▸ EXERCISE BRIEF: Filter the entries for the word "Toggle". Copy each line that has it.

▸ EXCERPTED DATA:
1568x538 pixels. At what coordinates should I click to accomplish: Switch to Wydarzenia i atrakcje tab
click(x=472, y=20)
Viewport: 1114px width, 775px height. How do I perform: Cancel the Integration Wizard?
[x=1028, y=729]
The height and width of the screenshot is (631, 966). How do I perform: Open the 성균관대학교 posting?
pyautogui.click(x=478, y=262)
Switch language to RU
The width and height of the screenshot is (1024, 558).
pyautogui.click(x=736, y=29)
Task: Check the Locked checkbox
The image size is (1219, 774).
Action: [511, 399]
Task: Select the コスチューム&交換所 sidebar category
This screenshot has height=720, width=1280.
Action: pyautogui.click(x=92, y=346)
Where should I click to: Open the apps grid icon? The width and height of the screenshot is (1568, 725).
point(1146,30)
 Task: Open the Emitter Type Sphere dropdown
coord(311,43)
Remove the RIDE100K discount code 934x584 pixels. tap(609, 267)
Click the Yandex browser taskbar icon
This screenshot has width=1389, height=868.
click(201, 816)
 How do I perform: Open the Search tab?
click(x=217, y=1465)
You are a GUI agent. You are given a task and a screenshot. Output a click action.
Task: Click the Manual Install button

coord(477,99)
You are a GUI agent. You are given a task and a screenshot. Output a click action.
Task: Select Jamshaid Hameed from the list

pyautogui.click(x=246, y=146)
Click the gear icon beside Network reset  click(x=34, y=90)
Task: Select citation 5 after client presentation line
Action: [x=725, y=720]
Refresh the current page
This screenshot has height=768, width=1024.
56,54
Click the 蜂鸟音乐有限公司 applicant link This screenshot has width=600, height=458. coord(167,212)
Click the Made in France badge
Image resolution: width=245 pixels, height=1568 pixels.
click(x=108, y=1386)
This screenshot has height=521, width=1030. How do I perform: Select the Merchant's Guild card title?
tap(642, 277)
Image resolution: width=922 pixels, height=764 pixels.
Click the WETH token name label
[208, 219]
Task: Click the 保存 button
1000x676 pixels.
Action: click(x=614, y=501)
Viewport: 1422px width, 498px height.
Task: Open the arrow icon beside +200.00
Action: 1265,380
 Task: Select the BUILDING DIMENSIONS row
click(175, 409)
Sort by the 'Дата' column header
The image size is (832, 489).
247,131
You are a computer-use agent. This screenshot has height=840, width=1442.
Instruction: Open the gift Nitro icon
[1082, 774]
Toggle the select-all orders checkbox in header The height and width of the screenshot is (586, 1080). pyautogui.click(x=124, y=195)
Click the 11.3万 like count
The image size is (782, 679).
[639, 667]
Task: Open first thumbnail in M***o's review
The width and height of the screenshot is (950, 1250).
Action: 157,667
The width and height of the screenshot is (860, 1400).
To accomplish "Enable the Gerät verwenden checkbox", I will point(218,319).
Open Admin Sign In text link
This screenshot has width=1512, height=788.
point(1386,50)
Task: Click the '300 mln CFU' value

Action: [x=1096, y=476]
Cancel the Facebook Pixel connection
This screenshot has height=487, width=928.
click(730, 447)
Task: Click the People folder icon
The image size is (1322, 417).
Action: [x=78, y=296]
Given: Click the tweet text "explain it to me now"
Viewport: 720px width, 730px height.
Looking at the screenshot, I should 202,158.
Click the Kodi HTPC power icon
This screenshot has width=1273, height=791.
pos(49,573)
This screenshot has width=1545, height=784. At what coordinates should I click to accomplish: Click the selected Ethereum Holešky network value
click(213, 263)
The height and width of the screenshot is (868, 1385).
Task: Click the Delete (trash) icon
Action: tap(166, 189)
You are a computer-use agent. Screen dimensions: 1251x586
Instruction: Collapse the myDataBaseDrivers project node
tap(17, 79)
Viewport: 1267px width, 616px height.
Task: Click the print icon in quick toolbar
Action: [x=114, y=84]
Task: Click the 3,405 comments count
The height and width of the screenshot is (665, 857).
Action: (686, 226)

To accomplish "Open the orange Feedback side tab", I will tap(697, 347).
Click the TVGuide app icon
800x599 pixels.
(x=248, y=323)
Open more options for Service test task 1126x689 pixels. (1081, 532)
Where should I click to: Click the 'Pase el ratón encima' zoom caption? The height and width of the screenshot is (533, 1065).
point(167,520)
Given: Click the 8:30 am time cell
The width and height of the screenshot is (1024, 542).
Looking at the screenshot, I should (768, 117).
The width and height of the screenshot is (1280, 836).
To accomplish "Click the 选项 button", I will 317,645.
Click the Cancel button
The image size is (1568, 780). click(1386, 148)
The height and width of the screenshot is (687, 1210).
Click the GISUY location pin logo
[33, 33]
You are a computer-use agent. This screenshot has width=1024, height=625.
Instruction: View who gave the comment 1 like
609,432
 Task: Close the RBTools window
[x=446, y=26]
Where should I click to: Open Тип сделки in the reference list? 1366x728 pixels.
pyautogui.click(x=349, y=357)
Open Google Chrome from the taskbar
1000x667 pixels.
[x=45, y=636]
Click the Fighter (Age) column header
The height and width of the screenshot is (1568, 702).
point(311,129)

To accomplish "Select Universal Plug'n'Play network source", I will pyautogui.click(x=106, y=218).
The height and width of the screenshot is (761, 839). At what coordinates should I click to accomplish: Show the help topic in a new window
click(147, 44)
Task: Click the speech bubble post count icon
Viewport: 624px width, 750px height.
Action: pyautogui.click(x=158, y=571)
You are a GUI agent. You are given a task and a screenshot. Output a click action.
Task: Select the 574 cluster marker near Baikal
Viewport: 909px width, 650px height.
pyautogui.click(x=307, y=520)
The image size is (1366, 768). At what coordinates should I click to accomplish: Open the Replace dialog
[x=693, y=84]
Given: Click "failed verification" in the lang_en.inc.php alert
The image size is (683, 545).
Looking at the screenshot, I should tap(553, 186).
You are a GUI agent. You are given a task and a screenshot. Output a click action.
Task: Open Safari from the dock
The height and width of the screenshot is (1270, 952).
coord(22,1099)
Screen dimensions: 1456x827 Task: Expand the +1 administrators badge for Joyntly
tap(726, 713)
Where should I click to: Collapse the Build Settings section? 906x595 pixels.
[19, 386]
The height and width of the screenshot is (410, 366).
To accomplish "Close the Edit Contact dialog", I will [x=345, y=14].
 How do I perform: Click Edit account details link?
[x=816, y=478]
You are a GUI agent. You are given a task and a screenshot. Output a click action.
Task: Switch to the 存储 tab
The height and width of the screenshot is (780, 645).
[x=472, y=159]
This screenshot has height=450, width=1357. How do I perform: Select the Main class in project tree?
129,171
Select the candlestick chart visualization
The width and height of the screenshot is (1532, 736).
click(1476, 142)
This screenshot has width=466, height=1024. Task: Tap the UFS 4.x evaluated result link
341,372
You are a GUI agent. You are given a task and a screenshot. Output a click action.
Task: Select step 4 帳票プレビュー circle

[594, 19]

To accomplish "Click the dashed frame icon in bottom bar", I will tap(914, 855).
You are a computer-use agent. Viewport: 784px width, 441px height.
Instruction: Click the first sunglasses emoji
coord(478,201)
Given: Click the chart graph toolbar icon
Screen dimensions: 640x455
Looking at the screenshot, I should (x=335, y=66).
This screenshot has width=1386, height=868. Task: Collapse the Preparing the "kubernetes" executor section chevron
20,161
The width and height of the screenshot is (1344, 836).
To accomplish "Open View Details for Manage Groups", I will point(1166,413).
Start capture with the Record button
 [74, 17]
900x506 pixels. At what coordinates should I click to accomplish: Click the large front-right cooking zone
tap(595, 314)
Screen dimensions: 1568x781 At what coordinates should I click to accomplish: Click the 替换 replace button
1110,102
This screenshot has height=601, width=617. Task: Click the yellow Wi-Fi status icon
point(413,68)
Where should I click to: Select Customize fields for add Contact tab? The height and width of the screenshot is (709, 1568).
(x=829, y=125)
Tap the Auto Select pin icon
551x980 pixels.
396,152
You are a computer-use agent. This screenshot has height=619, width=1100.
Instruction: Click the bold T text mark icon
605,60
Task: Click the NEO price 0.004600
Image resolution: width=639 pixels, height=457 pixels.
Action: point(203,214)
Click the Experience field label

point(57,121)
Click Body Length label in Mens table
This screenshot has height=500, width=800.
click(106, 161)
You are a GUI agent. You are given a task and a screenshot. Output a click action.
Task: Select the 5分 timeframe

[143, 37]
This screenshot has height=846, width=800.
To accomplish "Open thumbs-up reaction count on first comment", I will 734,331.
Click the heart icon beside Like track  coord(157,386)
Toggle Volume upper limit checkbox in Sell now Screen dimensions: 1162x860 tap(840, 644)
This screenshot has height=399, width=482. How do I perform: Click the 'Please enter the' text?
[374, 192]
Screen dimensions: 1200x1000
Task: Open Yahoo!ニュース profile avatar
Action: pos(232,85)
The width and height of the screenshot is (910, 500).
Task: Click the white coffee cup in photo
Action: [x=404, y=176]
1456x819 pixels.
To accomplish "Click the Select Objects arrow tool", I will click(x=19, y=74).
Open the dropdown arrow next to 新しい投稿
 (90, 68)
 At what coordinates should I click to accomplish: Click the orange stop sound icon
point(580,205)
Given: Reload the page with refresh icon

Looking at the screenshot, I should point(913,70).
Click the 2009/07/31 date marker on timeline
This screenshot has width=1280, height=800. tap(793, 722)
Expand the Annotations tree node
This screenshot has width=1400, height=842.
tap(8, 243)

▸ RESPONSE:
Toggle the select-all orders checkbox in header The height and width of the screenshot is (586, 1080). pyautogui.click(x=124, y=195)
Toggle Volume upper limit checkbox in Sell now Screen dimensions: 1162x860 tap(840, 644)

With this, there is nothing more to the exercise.